One, ensuring the university is answerable to nobody in its planning; medicine, engineering and law are expensive to teach, so they cost more. But these would be the university’s own decisions; it can raise money from fees or get sponsorships or subsidise it from its reserves.

Two, fees also mean that students are much more powerful customers—hugely under-priced goods and services are generally wasted, and university education is no exception. Students from American universities, during their visits to India, are often surprised to attend lectures with no visual aids, out-of-date hand-outs, and drawings and non-relatable case stories. Such complacency will find no place when students have a choice. However, education being the greatest boon of a socialist welfare state, the government could evaluate the option of a direct benefit transfer to students who need and deserve to get a scholarship to be able to fund their education.

Degree apprenticeships surely present a winning product—these address the need of building soft skills while learning academic papers (on-job training helps build crucial skills that students need when they enter the job market), create an employer-funded education model (the stipend earned helps subsidise university fees) and create a readily employable workforce (the industry actively participates in course-creation, training and assessments).

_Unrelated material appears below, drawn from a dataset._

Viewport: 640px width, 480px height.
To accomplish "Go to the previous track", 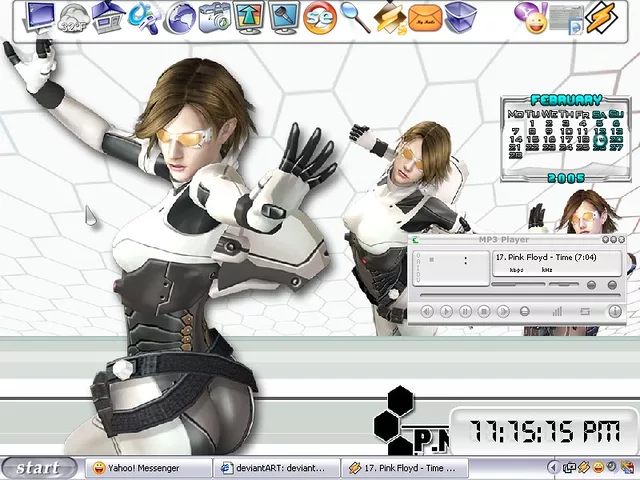I will point(427,311).
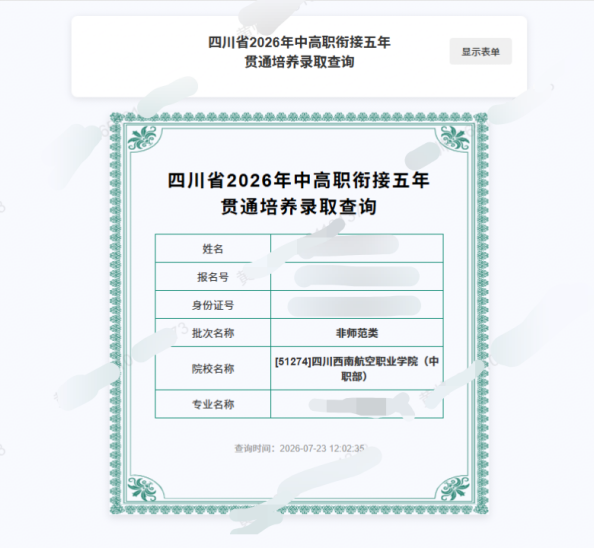Select the 身份证号 label cell
Viewport: 594px width, 549px height.
[213, 305]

Universities should invest themselves in creating innovative products in partnership with industry—the research-driven culture of the university and the innovation-driven mindset of the industry can together revolutionise the system.

For Indian universities, the question is to whether to wait for de-nationalisation or start a move towards freedom on their own initiative. State supervision, coupled with diminishing budgets, gives universities the image of a failing nationalised industry, rather than of world-class outfits devoted to the innovative business of bringing original thinking. Can they stop talking about reforms and actually introduce some themselves? Meanwhile, American universities, hugely wealthier, happier and brainier, march relentlessly on.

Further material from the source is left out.